==== Records shown ====

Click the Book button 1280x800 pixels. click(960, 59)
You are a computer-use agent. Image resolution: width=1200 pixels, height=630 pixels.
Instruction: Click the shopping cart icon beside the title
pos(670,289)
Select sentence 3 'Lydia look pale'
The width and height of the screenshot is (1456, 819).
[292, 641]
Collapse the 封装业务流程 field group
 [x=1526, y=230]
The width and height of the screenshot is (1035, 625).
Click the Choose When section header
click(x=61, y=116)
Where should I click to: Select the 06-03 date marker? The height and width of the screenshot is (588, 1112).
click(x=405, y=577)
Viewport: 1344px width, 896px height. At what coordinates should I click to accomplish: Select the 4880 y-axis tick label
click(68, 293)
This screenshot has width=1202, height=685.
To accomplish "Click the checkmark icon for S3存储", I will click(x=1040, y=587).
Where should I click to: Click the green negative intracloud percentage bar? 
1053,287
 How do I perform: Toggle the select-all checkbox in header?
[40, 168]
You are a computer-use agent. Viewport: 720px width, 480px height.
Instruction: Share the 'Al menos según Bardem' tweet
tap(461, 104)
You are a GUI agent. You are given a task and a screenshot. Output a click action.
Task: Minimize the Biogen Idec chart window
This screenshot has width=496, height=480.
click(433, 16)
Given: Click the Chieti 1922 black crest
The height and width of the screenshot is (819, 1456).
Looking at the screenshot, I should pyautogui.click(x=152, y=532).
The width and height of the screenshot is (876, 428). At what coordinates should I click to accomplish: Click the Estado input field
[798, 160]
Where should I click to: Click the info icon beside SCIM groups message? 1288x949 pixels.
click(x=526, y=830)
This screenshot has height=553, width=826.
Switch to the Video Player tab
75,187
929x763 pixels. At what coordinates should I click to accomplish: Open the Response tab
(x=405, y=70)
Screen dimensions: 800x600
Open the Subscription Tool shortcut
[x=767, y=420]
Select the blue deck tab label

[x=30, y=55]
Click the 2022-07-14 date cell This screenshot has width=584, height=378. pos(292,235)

====

* **Exercise goal**
Only the number of lines in the data that hold "agent" should be stated.

* **Solution for this exercise**
3